Jeszcze na początku tygodnia przepowiednie analityków, wieszczących głębszą przecenę, wielu traktowało jako typowy bełkot. Dziś, niestety, wygląda na to, że czarne scenariusze wchodzą do realizacji, choć już ostatnia bessa pokazała, z emocje są złym doradcą i paniczna wyprzedaż akcji kończy się często równie dynamiczną pogonią za odkupieniem akcji.
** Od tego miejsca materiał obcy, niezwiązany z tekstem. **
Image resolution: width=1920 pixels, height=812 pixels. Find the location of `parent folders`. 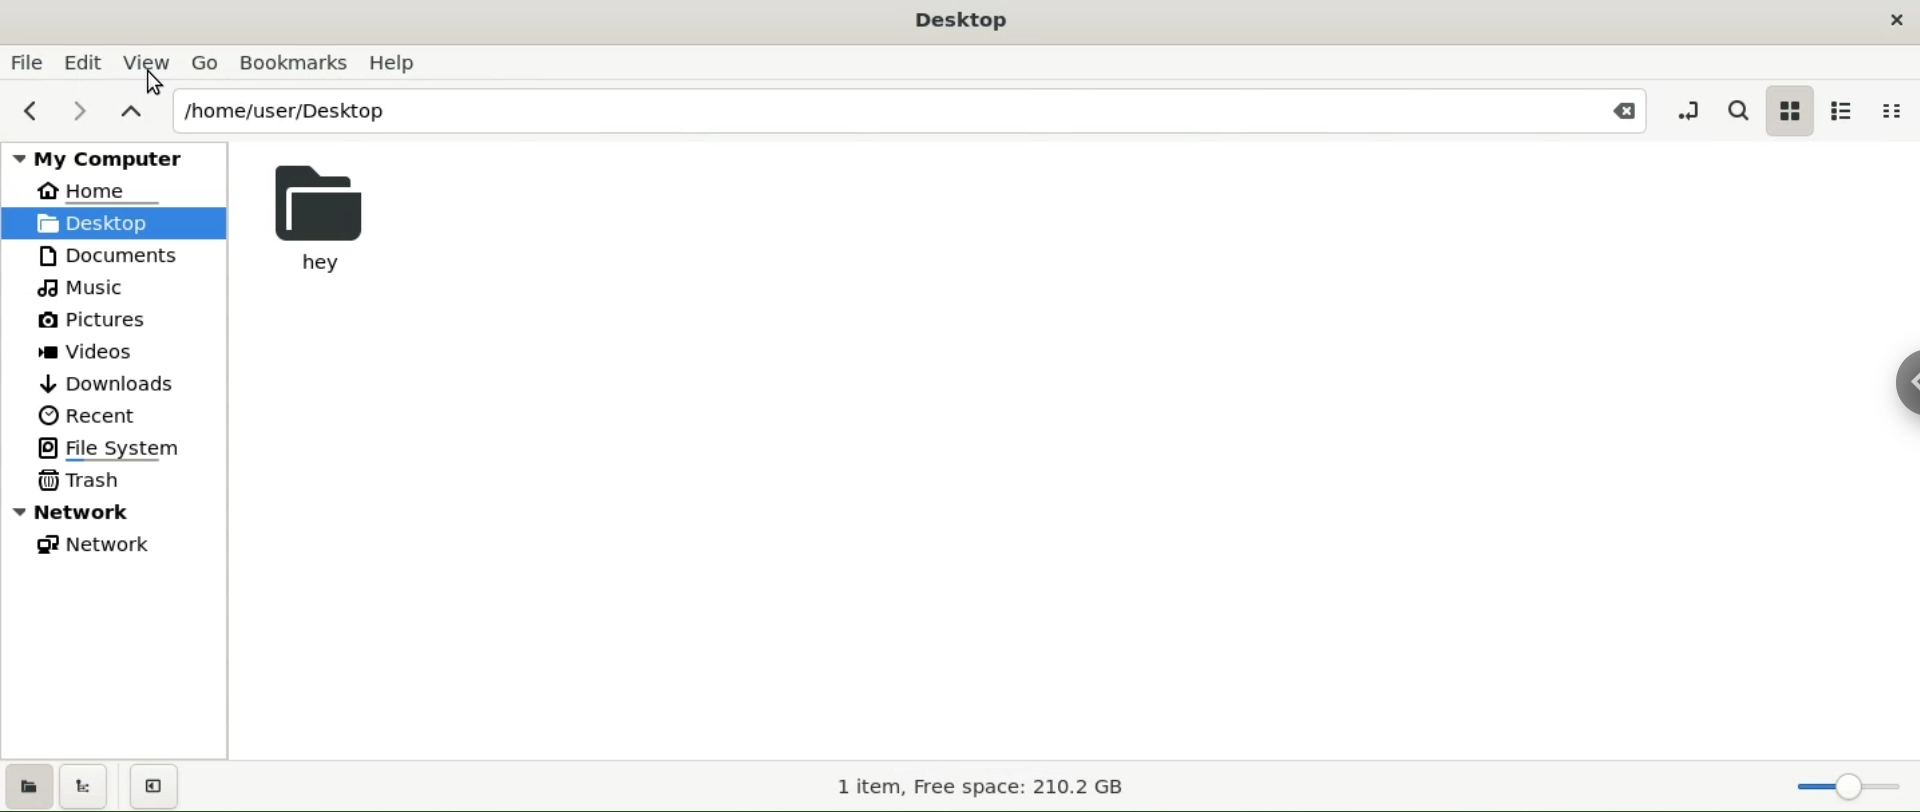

Widać to choćby po notowaniach TPSA, które wczoraj na zamknięciu w dość dziwnych okolicznościach straciły ponad 10 proc., istotnie wpływając na zamknięcie WIG20 aż 3 proc. pod kreską. Dziś kurs telekomu (spółki uważanej przecież za defensywną) odbija o ponad 6 proc., ratując tym samym po części obraz rynku. Ten i tak nie jest różowy, choć pierwsza godzina (obroty akcjami największych spółek zbliżają się do 300 mln zł) sesji, odbywającej się w takiej atmosferze, rzadko jest dobrym wyznacznikiem tego, co będzie się działo w dalszej fazie notowań. Zwłaszcza że za granicą nastroje nie są aż tak minorowe: indeksy w Londynie, Paryżu i Frankfurcie tracą po 1 proc., a czeski CTX (dzięki CEZ-owi) nawet zyskuje.
Na razie spółek, które drożeją w Warszawie, jest jednak jak na lekarstwo. Wśród nich Plaza Centers, Radpol, CEZ i ERG.
Niespełna 12 proc. traci PGE. W „Rz” Jan Bury, wiceminister skarbu mówi, że resort rozważa sprzedaż nawet 22-24 proc. akcji koncernu. W średnim terminie byłaby to zła wiadomość dla akcjonariusz (presja podażowa), ale w dłuższym dobra, bo PGE byłoby spółką o największym wpływie na WIG20.